Introduction: more than tinfoil hats
Congratulations! If you’re reading this, you are part of the lucky few that understand they need to care about cybersecurity risk management. You would think I am being sarcastic. I am not. According to recent reports, one in three companies do not have a written information security policy, and 67% of CIOs don’t consider cyber security to be a major issue. And even when they do write a policy, only 49% of companies do security risk management. What this means is: by reading this, you are already getting an edge over half of the companies, and, statistically, half of your competitors. Before you know what, your cyber-security risks are, you have to know there are cyber-security risks. And it seems you understand this.
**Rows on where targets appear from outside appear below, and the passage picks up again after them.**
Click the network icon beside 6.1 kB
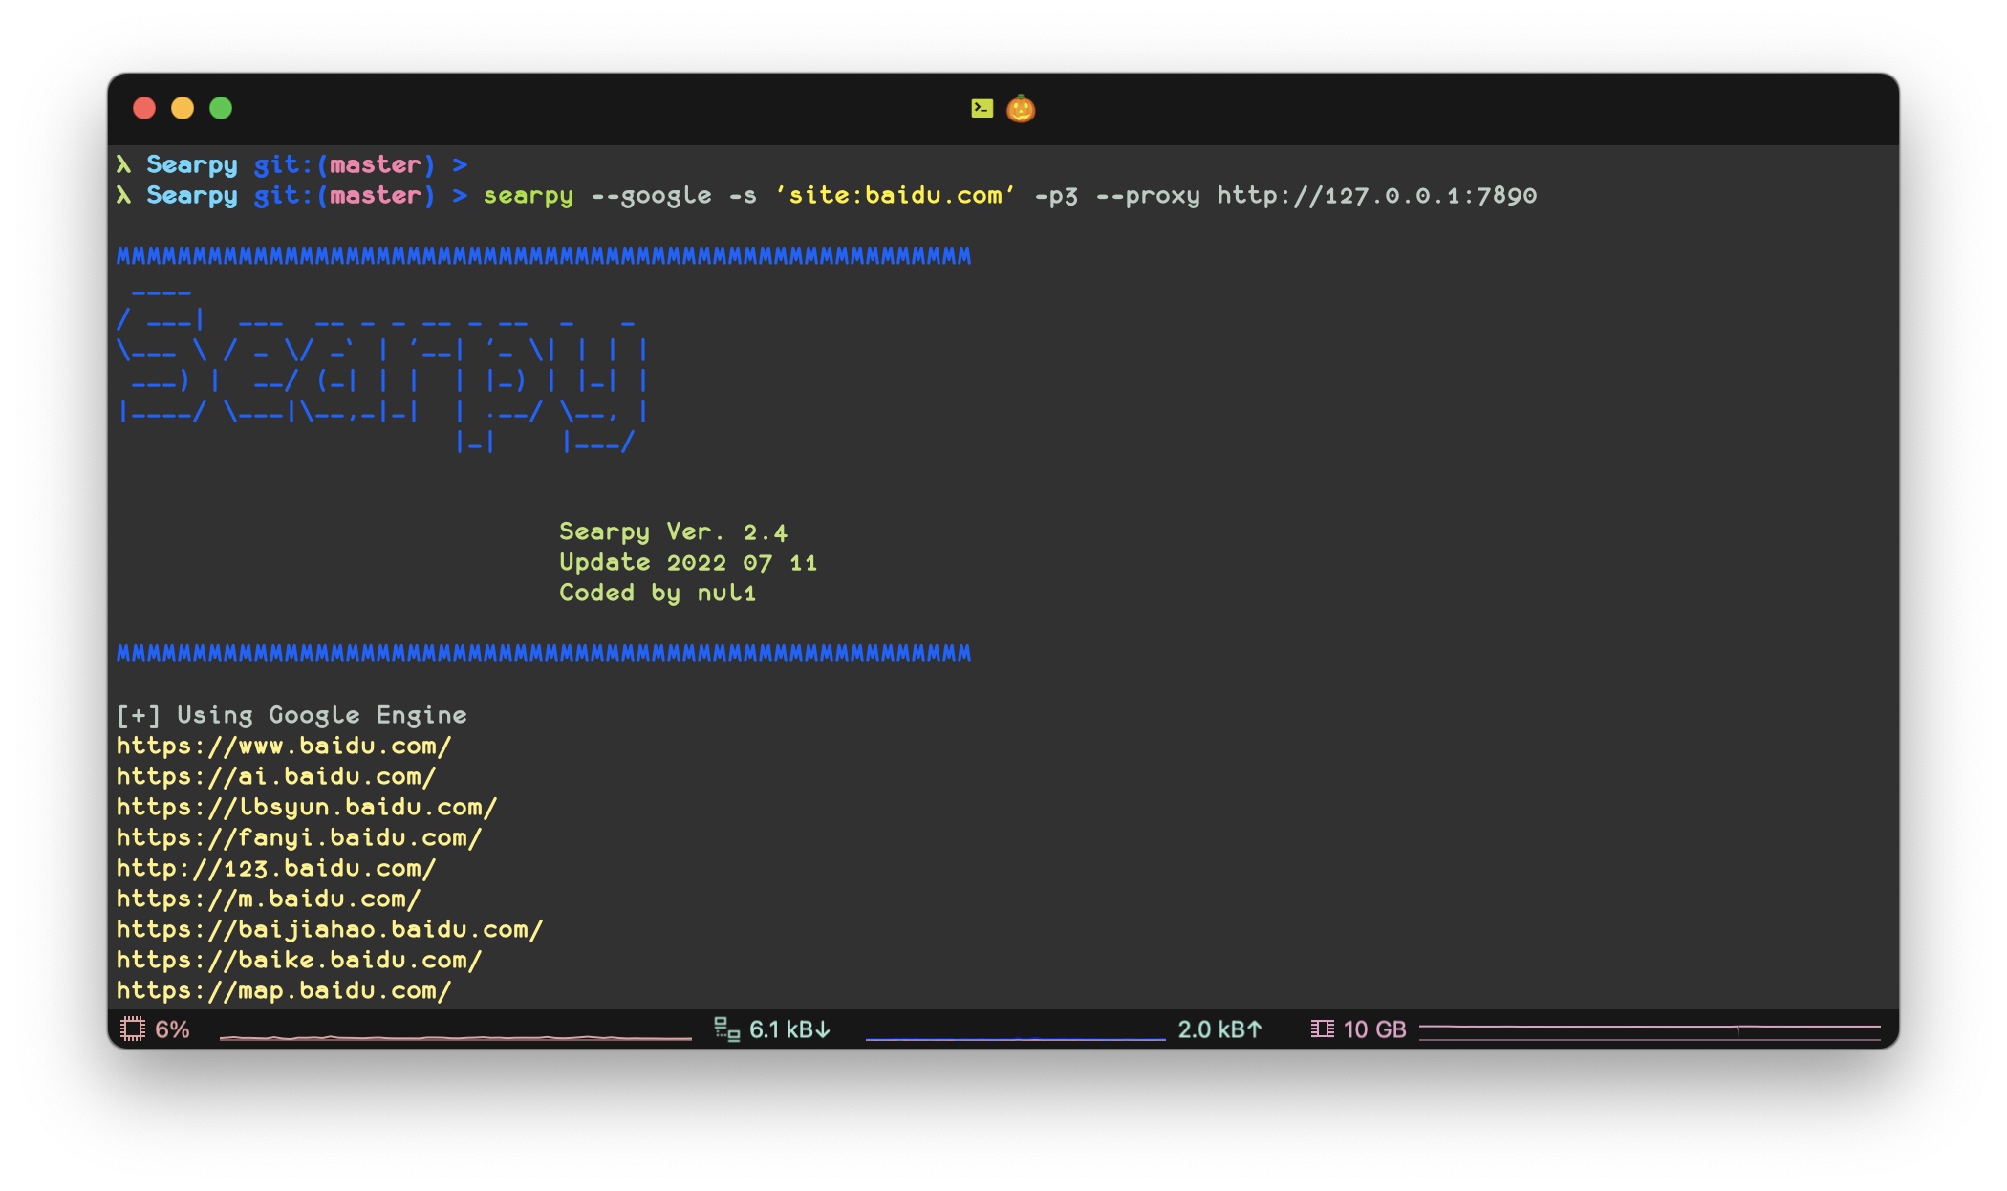Image resolution: width=2007 pixels, height=1191 pixels. 726,1029

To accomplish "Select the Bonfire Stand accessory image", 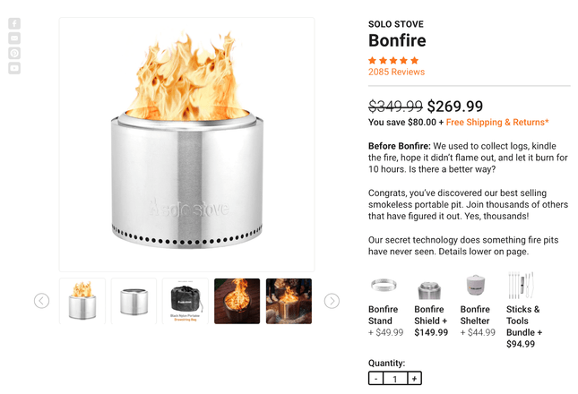I will [x=384, y=286].
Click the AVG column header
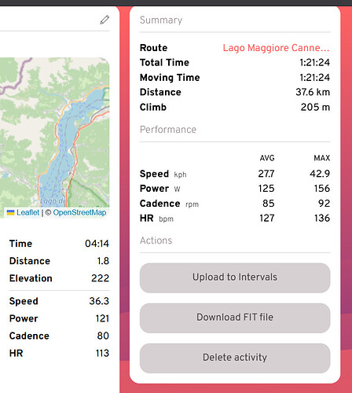 [x=267, y=158]
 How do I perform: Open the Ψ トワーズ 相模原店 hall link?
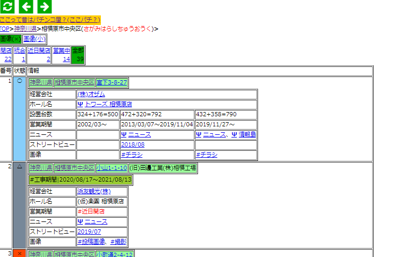(105, 104)
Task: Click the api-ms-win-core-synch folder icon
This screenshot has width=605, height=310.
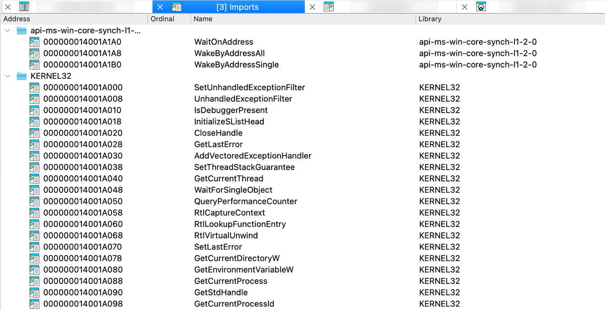Action: pos(22,30)
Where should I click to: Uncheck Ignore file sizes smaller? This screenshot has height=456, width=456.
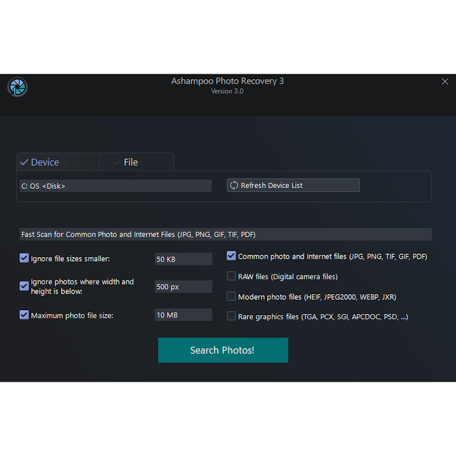point(24,258)
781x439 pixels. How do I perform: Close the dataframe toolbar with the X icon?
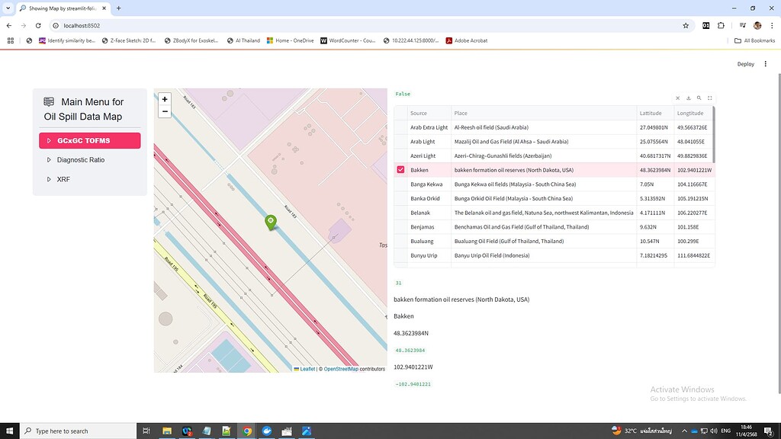678,98
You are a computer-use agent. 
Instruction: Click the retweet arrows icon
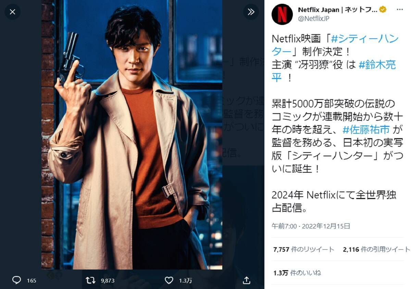(90, 280)
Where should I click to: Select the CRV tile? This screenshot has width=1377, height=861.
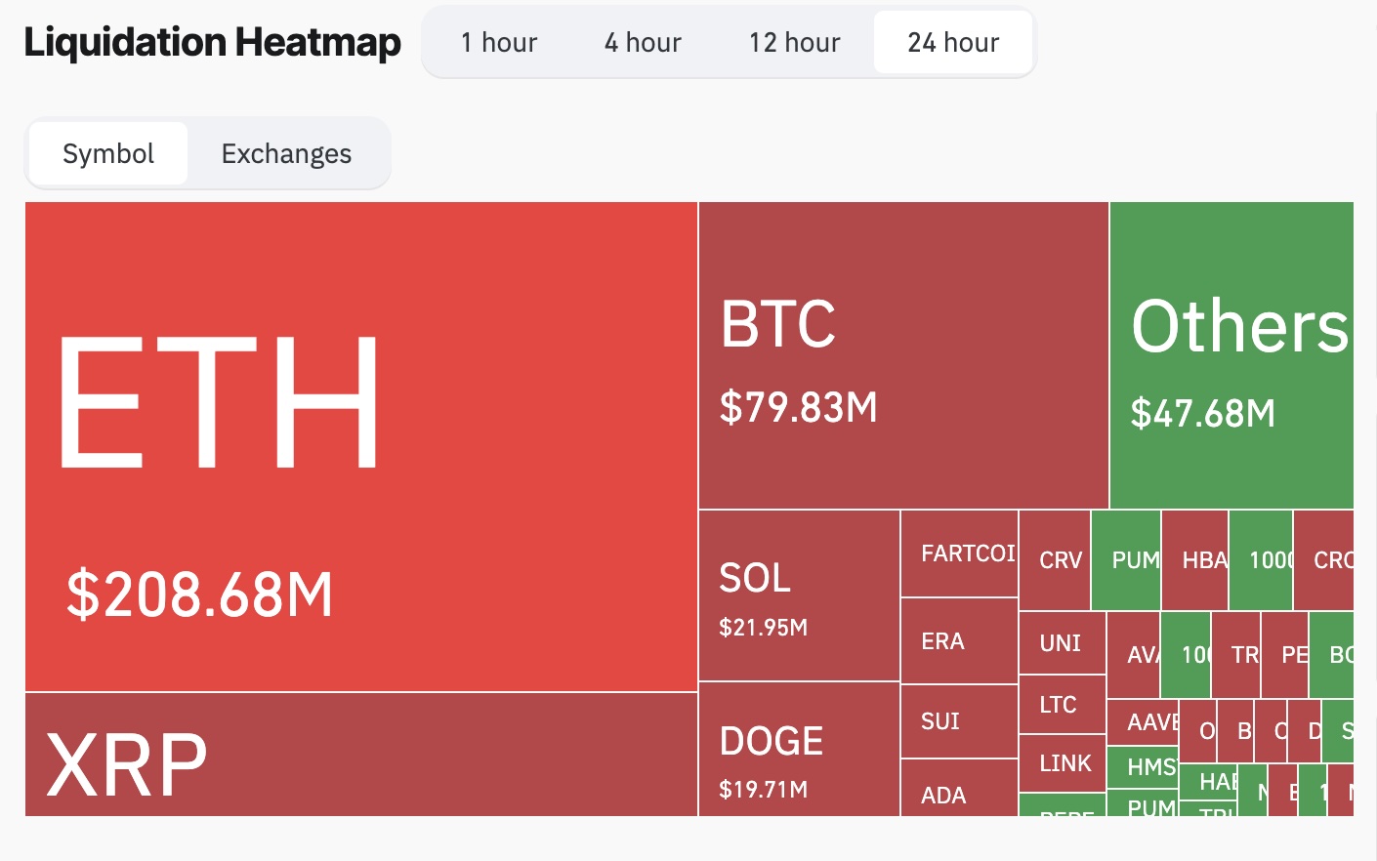pyautogui.click(x=1055, y=559)
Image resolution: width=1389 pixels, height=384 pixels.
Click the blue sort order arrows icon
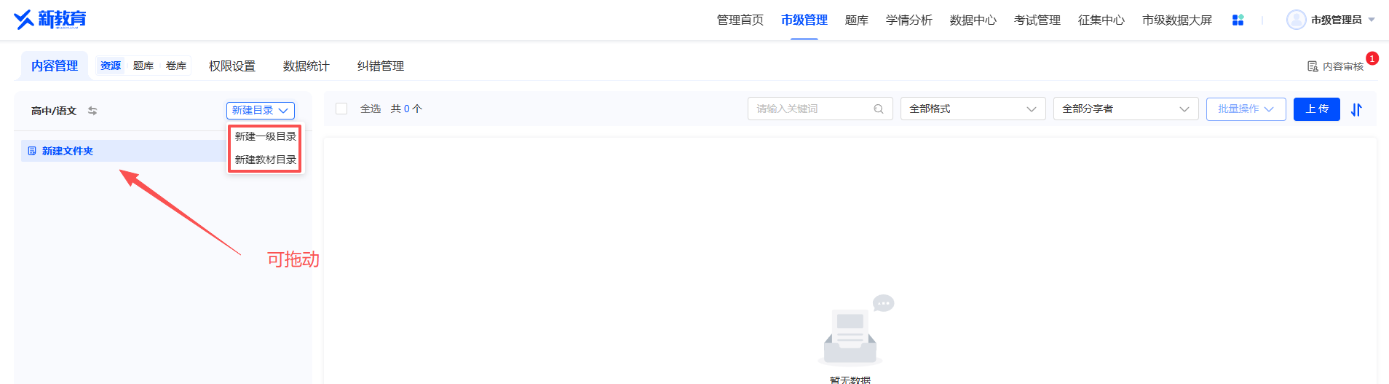tap(1356, 109)
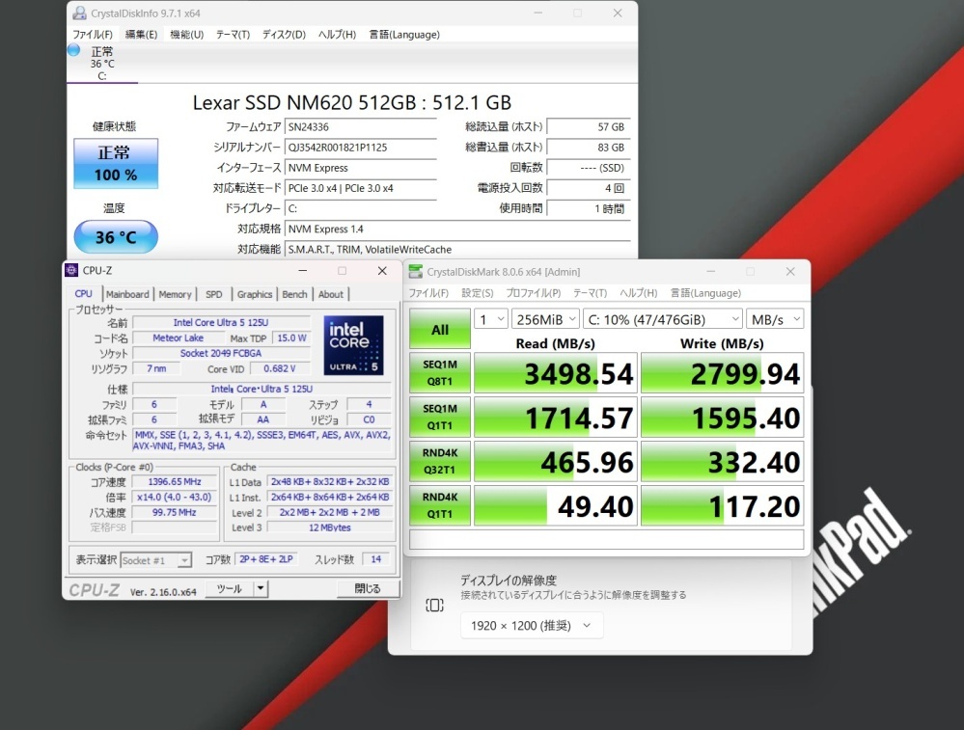Click the CrystalDiskMark icon in its title bar
This screenshot has height=730, width=964.
416,271
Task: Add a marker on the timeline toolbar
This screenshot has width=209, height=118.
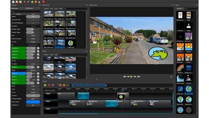Action: click(x=57, y=85)
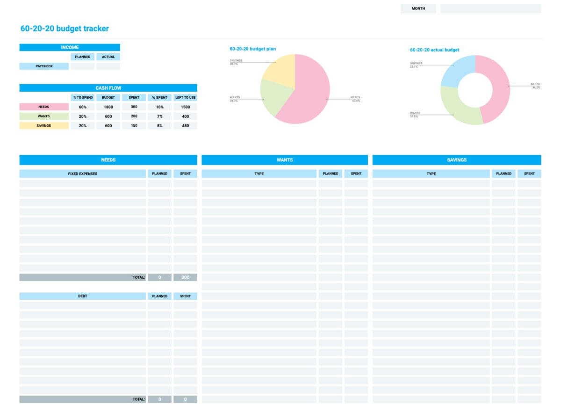
Task: Select the FIXED EXPENSES column header
Action: click(x=83, y=173)
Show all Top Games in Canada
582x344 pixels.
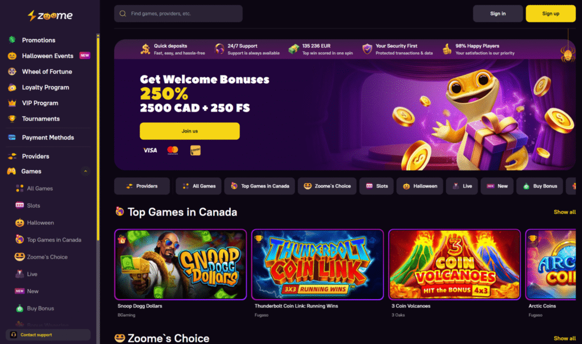(x=564, y=212)
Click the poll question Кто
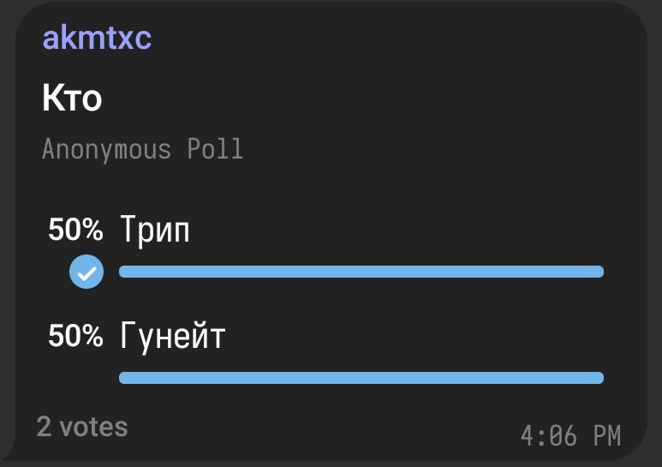 [x=72, y=98]
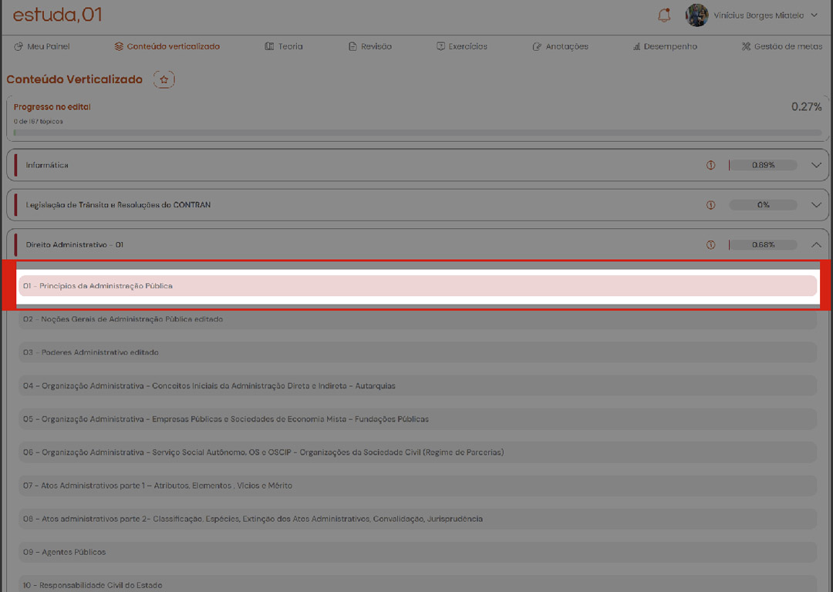833x592 pixels.
Task: Click the notification bell icon
Action: point(663,15)
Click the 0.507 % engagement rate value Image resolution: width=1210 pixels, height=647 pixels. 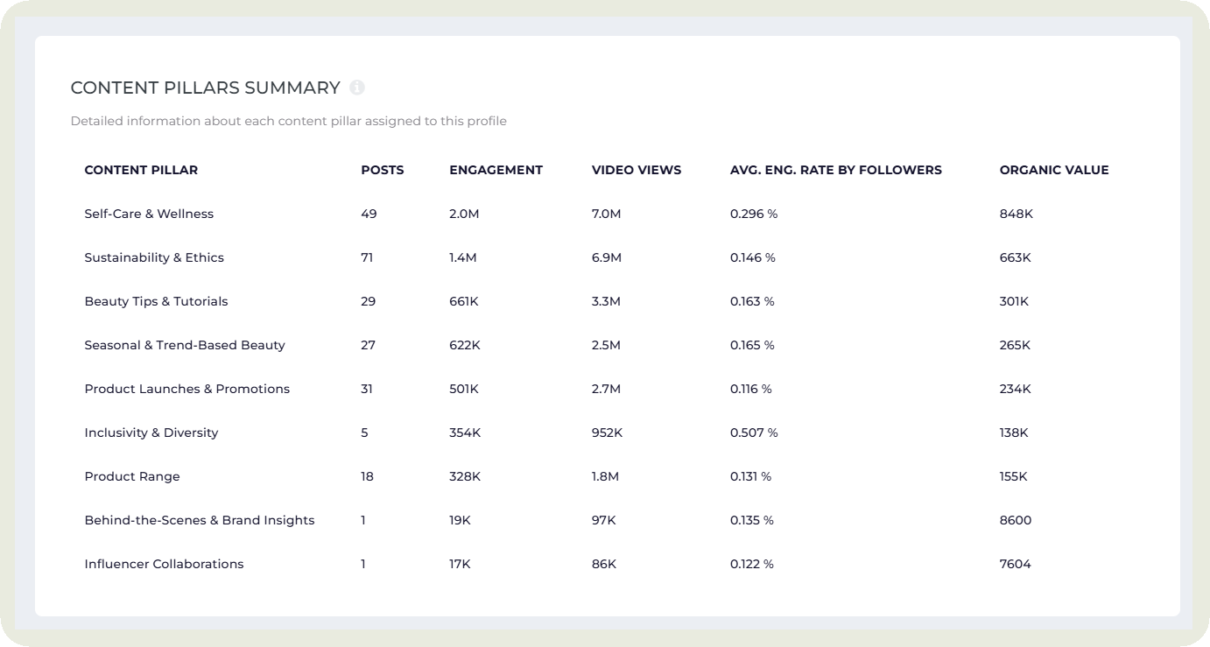point(754,433)
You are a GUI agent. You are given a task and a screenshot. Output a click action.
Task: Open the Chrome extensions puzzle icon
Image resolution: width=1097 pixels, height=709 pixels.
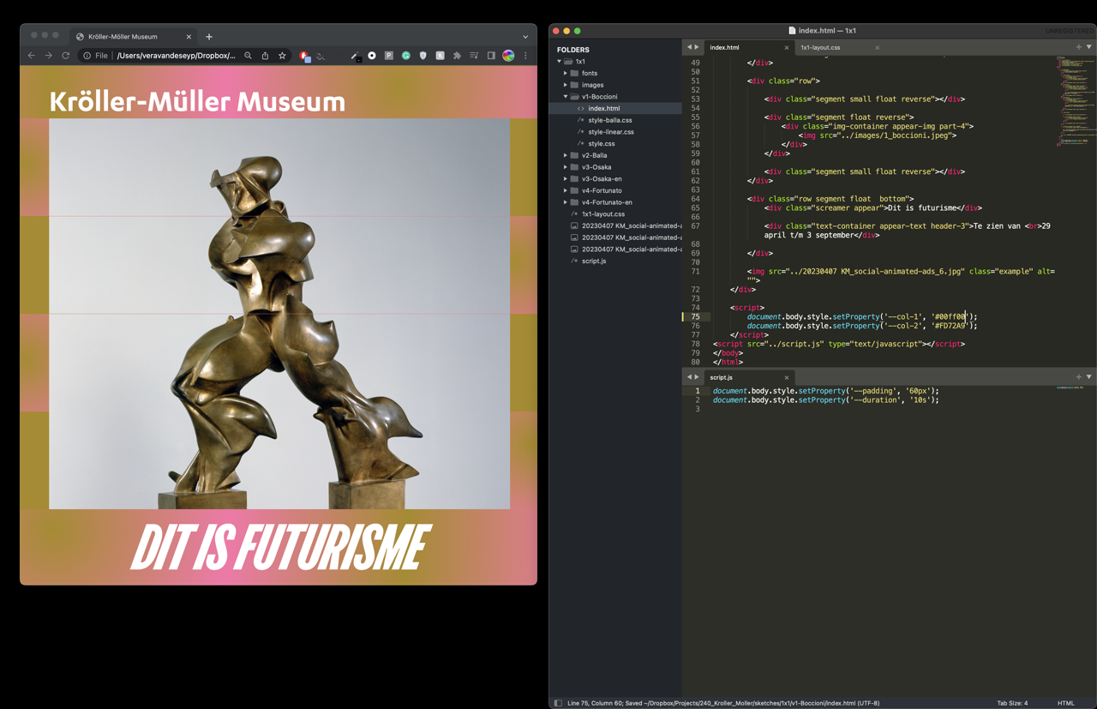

The point of all this is: Cybersecurity Risk Management doesn’t necessarily mean bad news forecasting. You can do way more than protecting yourself with this! When the security risks are assessed and mapped correctly, and work jointly with production, development cycles can be more efficient, shorter, some insurances cheaper, and, of course, you will be more prepared to get back to work after a security breach happens, if you mapped your risks correctly. In an increasing number of sectors (banking and insurances being among the first) assess the risks can even increase your margins, or allow you to gain new markets, giving you an edge over competitors! Long story short: Risk management is more than announcing the Apocalypse and wearing tinfoil hats. It can be a differentiating factor for your startup.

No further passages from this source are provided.